O slow fashion surge como uma alternativa sustentável ao modelo de fast fashion, que prioriza a produção em massa e o consumo acelerado. Esse movimento incentiva a fabricação de roupas com materiais duráveis e processos éticos, reduzindo o impacto ambiental. De acordo com pesquisas, a indústria da moda é responsável por cerca de 10% das emissões globais de carbono, e o slow fashion ajuda a mitigar isso ao promover peças de longa duração, o que diminui a necessidade de reposições constantes e o desperdício de recursos como água e energia.

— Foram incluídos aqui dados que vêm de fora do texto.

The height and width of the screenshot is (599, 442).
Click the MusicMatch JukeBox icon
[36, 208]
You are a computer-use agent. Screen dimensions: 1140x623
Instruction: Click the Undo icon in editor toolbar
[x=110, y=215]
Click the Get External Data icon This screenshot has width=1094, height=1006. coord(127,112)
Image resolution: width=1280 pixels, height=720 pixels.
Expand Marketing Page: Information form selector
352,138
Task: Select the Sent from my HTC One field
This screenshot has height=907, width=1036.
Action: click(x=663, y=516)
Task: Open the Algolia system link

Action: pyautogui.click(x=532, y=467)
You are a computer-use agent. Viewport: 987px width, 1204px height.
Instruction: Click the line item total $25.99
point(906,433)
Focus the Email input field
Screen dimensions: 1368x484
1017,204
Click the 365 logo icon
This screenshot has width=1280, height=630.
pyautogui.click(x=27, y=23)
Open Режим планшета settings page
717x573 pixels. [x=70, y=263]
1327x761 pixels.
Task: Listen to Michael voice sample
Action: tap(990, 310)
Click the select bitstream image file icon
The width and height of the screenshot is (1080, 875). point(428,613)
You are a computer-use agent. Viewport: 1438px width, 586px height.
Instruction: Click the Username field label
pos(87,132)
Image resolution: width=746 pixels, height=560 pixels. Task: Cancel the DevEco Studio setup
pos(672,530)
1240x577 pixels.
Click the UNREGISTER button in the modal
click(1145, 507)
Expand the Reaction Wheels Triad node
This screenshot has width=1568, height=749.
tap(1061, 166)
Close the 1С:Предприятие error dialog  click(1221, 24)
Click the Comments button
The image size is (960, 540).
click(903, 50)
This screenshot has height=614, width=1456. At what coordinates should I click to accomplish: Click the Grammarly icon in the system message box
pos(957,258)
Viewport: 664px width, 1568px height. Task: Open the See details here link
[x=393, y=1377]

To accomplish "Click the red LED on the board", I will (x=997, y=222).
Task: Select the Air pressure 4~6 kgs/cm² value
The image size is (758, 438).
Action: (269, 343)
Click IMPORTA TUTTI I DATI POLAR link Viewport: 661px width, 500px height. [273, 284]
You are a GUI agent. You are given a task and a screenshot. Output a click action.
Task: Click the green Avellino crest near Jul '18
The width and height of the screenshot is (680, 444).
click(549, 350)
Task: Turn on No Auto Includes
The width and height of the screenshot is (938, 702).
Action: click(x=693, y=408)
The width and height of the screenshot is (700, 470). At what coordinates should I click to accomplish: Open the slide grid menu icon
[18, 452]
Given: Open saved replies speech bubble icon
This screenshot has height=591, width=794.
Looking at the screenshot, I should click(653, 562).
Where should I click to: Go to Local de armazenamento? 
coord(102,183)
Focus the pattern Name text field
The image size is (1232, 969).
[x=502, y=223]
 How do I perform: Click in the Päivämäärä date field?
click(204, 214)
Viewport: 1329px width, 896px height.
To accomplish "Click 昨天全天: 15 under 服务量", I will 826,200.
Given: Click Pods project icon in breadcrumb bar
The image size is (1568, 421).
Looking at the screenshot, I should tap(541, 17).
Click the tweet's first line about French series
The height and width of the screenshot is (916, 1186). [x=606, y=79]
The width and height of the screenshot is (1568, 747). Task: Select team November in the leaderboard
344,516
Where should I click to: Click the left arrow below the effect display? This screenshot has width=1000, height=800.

As roupas de segunda mão, ou second hand, estendem o ciclo de vida dos itens já produzidos, evitando que eles terminem em aterros sanitários. Estudos indicam que a compra de roupas usadas pode reduzir em até 82% as emissões de carbono associadas à produção de novas peças, além de conservar recursos naturais, como os 2.700 litros de água necessários para fabricar uma única camiseta de algodão. Essa prática fomenta a economia circular, onde os produtos são reutilizados em vez de descartados.
Ao adotar o slow fashion e o second hand, os consumidores contribuem para a preservação ambiental sem abrir mão de opções variadas. Relatórios ambientais apontam que, se mais pessoas optassem por essas abordagens, o volume de resíduos têxteis poderia cair significativamente, promovendo um futuro mais sustentável para o planeta.